Statin drugs -- Lipitor, Pravachol, Crestor, Lescol, Mevacor, and Zocor -- are considered remarkably safe. But one in every 10,000 patients per year develops drug-related muscle trouble. Very rarely, this myopathy leads to muscle breakdown and fatal kidney failure.
Oxford University researcher Rory Collins, MB, and the SEARCH Collaborative Group performed genome-wide scans of heart attack survivors taking high doses (80 mg/day) of Zocor in a large-scale clinical trial. They compared the 98 patients who developed myopathy with 98 patients who did not.

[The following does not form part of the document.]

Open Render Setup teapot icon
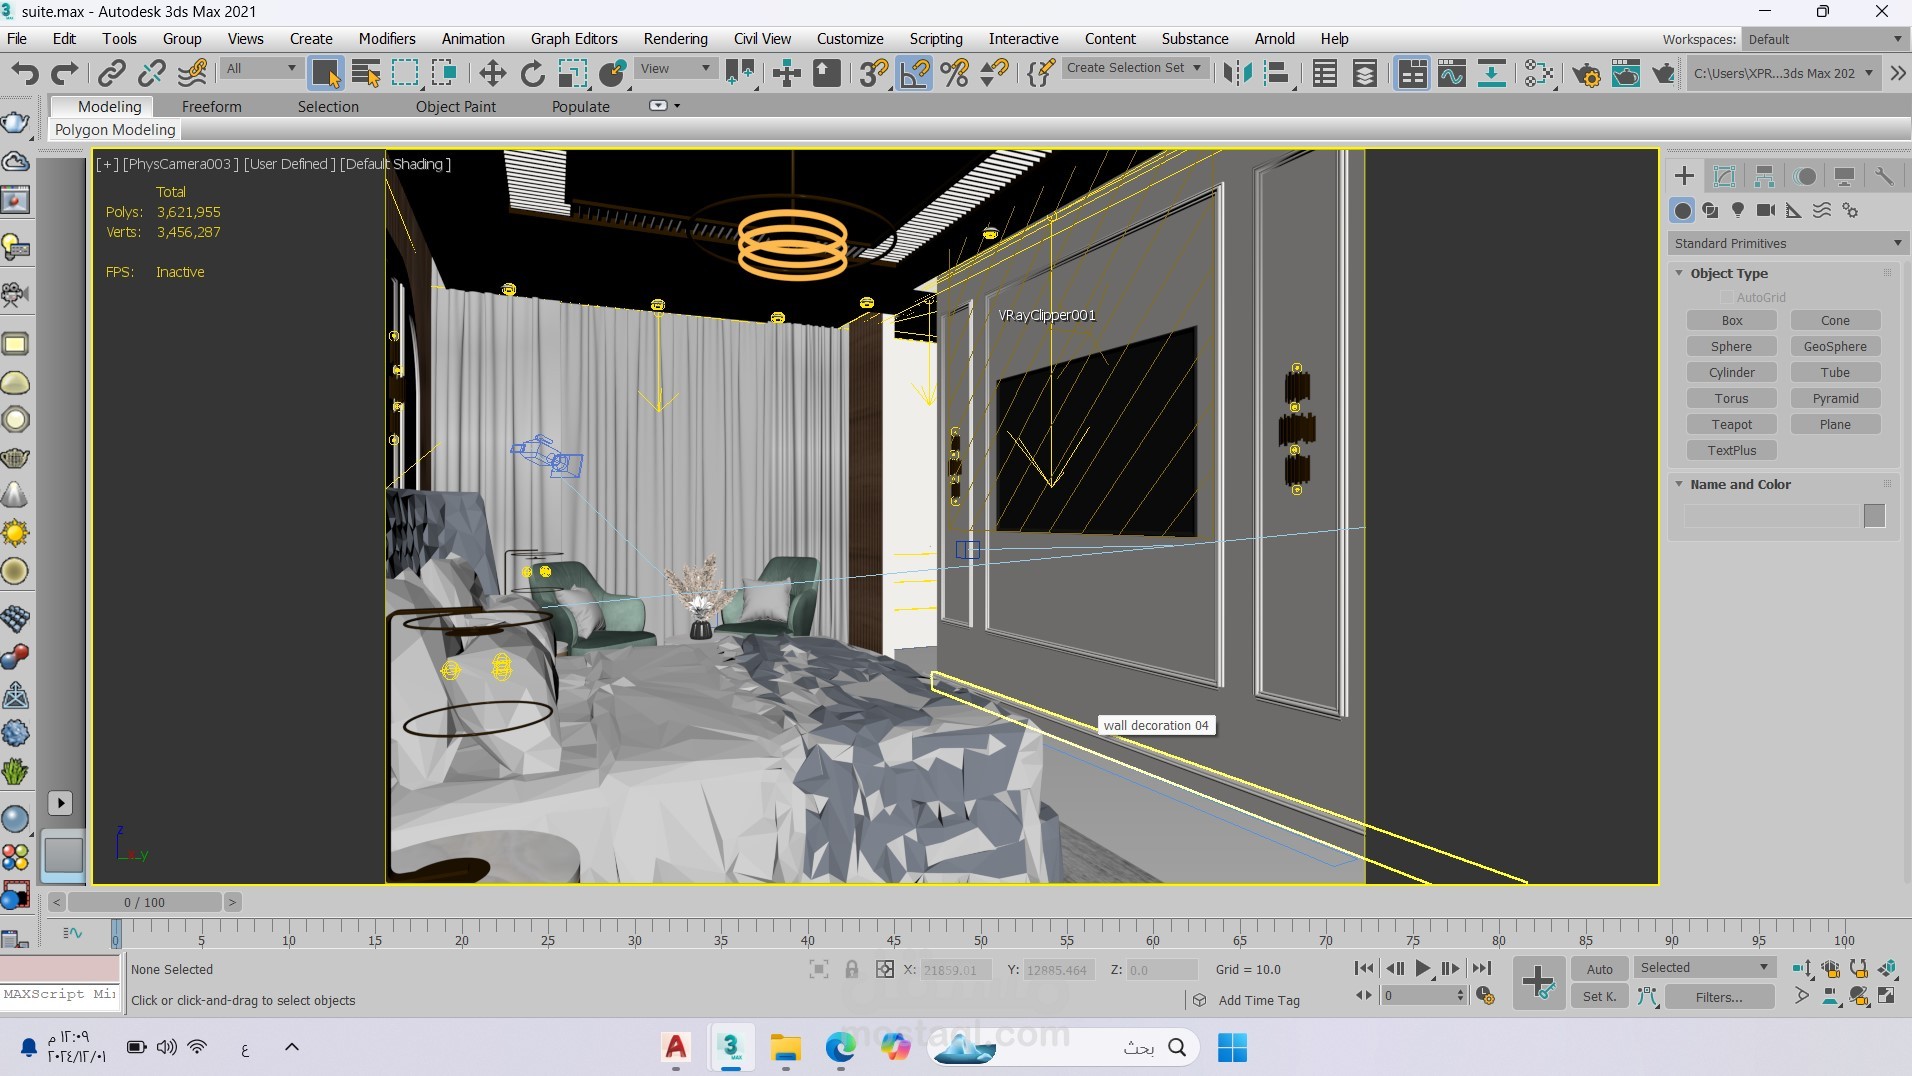The image size is (1912, 1076). pyautogui.click(x=1586, y=73)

"We provide compelling evidence that at least one common variant in the SLCO1B1 gene substantially alters the risk of [Zocor]-induced myopathy," Collins and colleagues conclude. "These findings are likely to apply to other statins because myopathy is a class effect, and SLCO1B1 polymorphisms affect the blood levels of several statins."
The gene variant is relatively common. It alters the function of a gene that regulates drug uptake in the liver. People who inherit two copies of the gene had a 17-fold increased risk of muscle problems when taking high doses of Zocor. Those with just a single copy had a 4.5-fold increased risk.
Collins and colleagues suggest that before starting high-dose statin treatment, patients may benefit from genetic testing to see whether they are at risk of side effects.
Yusuke Nakamura, MD, PhD, director of the Human Genome Center at the University of Tokyo, agrees.
In an editorial accompanying the Collins team's report in the Aug. 21 issue of the New England Journal of Medicine, Nakamura suggests that avoiding high doses of statins in people who carry the gene could reduce statin-related muscle problems by 60%.